Les modèles de type LLM (Large Language Models) rencontrent particulièrement du succès en permettant de créer des agents conversationnels répondant à toutes sortes de questions, analysant, synthétisant ou résumant des documents et aidait à la création de texte, d'image ou de vidéo.

Les intelligences artificielles gagnent presque mois après mois toujours plus de capacité à interpréter des quantités grandissantes d'information grâce au fonctionnement conjoint de milliers, dizaines de milliers, centaines de milliers et peut-être bientôt millions de GPU.

Mais pour être performants au regard de ces nouvelles capacités techniques (et indépendamment des immenses quantités de ressources nécessaires), il faut entraîner ces grands modèles avec des jeux de données de plus en plus vastes, à tel point que l'ensemble des données produites par les humains ne va bientôt plus leur suffire.

Un mur des données dès 2028

Une étude produite par des chercheurs de Epoch AI publiée cette année dans la revue Nature suggère que les jeux de données utilisés pour l'entraînement des IA nécessiteront l'équivalent de l'ensemble des productions humaines vers 2028...voire avant tant les progrès des IA sont massifs.

La croissance des capacités des IA (et par extension l'acheminent vers des intelligences artificielles générales ou AGI) rencontrera donc là un mur qui, avec les restrictions réclamées par certains médias sur l'utilisation de leurs contenus, risque de stopper net leur progression.

Le stock total de contenu d'Internet est estimé (à la louche) à 3100 billions de tokens, avec une capacité de progression estimée à moins de 10% par an, alors que les jeux de données pour les IA tendent à doubler tous les ans.

intelligence artificielle

Pour autant, les entreprises développant ces grands modèles d'IA sont conscients de cette limite à venir mais ne semblent pas inquiètes outre mesure de ses conséquences, explique Nature.
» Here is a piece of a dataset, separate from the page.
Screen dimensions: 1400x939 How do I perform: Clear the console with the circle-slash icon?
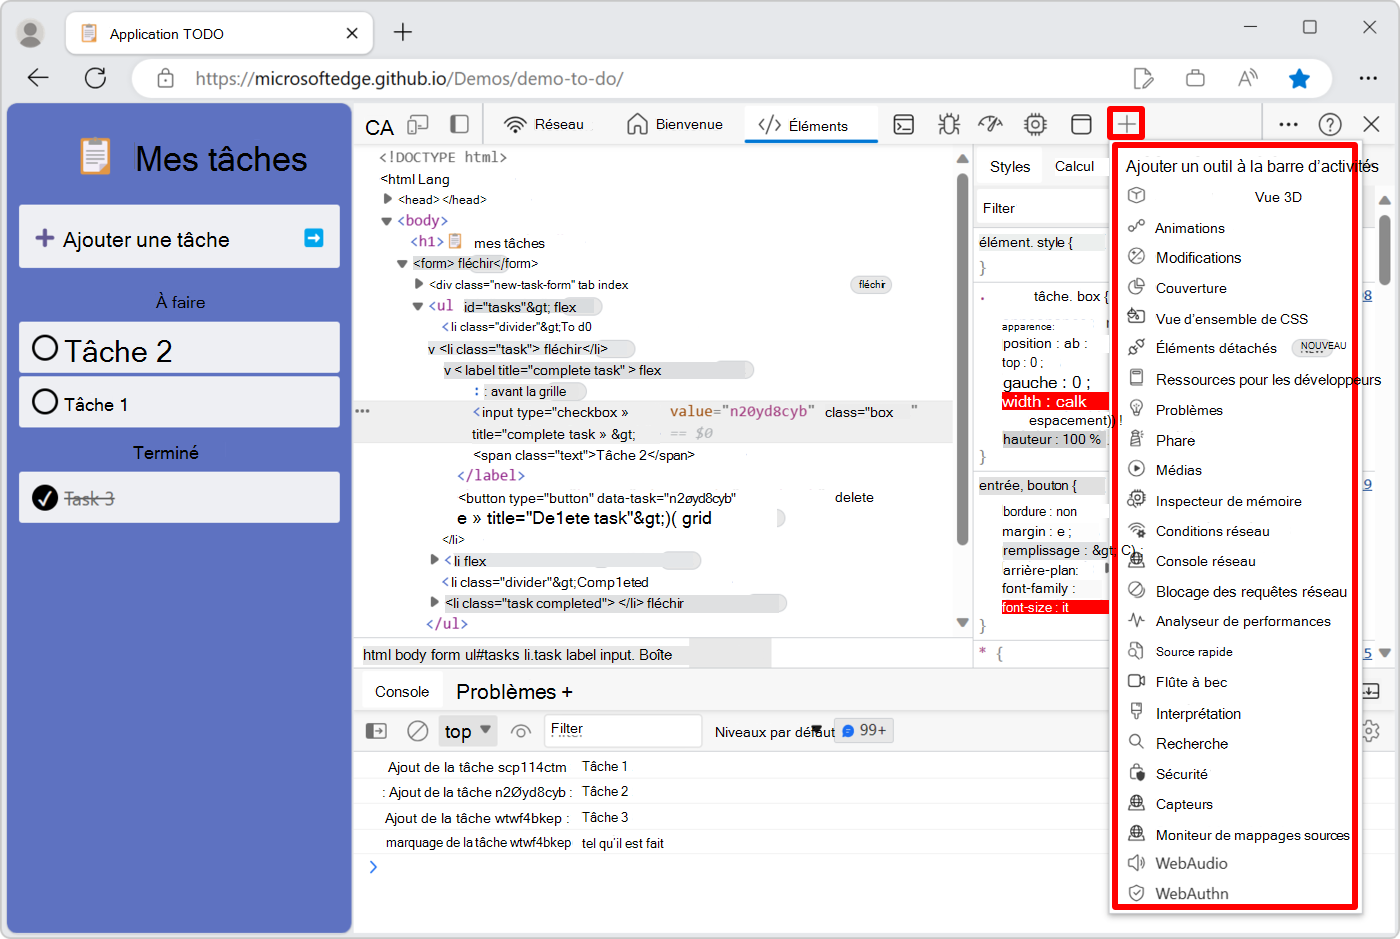pyautogui.click(x=418, y=731)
Certes, cette situation va forcément freiner l'essor des IA telles qu'elles sont développées actuellement mais il existe d'autres stratégies de développement. Pour le moment, la facilité est d'entraîner les IA avec le plus de données possibles, parfois récupérées abusivement (d'où les procédures judiciaires en cours et les partenariats négociés avec des médias ou des réseaux sociaux).
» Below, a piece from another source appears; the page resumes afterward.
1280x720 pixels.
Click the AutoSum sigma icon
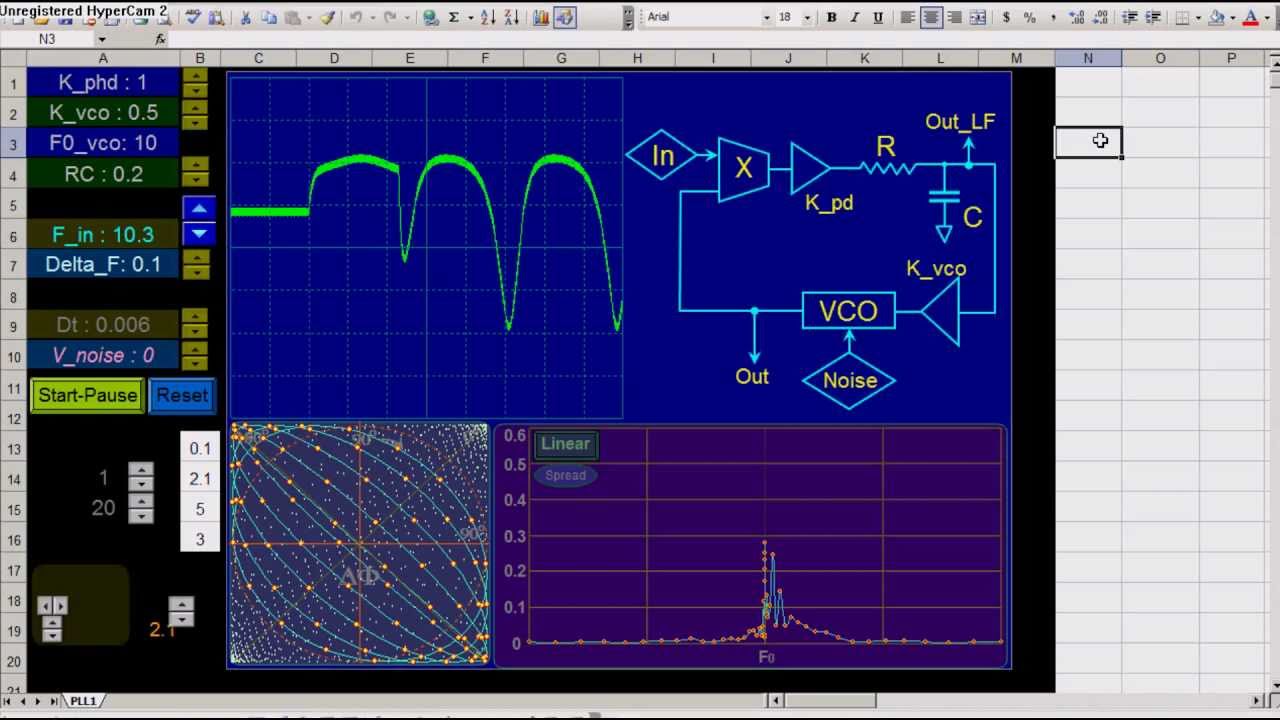[x=454, y=17]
Différentes solutions sont à l'étude, comme l'entraînement des IA sur des domaines très précis, l'utilisation de données entrées qui ne sont pas que du texte (photos, vidéos...). L'IA observant des images apprendrait alors comme un enfant observant son environnement en plus de consulter des ouvrages, selon une analogie reprise à Yann LeCun, éminent spécialiste de l'IA chez Meta.
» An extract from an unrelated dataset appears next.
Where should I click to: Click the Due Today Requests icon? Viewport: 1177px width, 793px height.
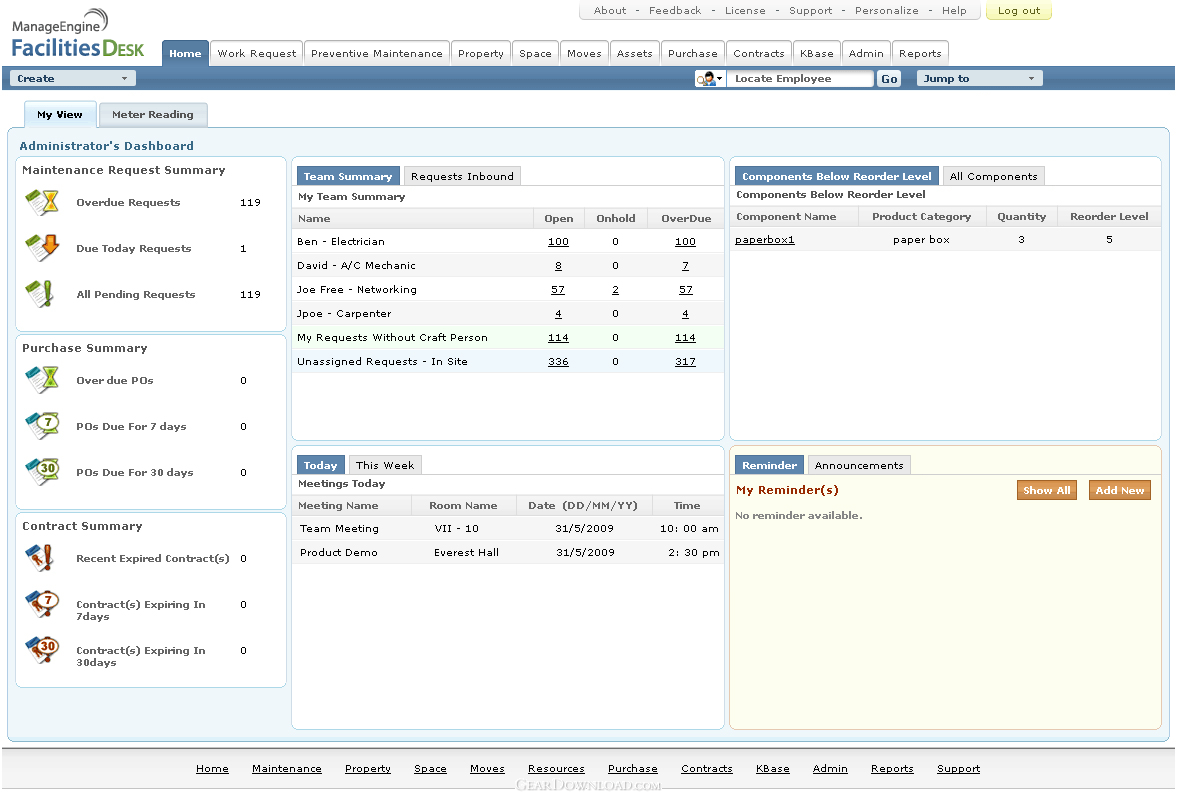pos(42,248)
Peut-être aussi faudra-t-il abandonner l'idée de créer des IA toujours plus imposantes et se concentrer plutôt sur des agents opérant à un niveau moins général mais plus efficacement, avec des jeux de données spécifiques et des techniques d'entraînement affinées.

Des IA plus introspectives face au défi des données

D'autres pistes encore portent cette fois sur les jeux de données eux-mêmes avec la création de jeux de données synthétiques créés par des IA pour des IA, ce que certaines entreprises comme OpenAI utilisent déjà et qui peut éviter en partie le problème des droits d'auteur, ou bien en soumettant les mêmes jeux de données plusieurs fois à l'IA et en s'appuyant sur son fonctionnement statistique pour en tirer un bénéfice.

Pour le moment, les IA ingurgitent beaucoup et réarrangent les données pour répondre aux requêtes. Mais les travaux les plus récents portent sur des IA capables de retraiter leurs données, à la manière d'une réflexion ou d'une pensée, un peu comme fonctionne le cerveau humain.

Shéma homme et intelligence artificielle face à face

Ces modèles n'ont alors plus forcément besoin d'un entraînement très riche et se focalisent plutôt sur les techniques de renforcement d'apprentissage pour développer leurs capacités d'inférence.

Pour faire avancer l'IA au-delà du mur des données, il faudra sans doute trouver le moyen de combiner ces différentes techniques en misant sur une intelligence artificielle moins boulimique d'information et plus sensible à son environnement.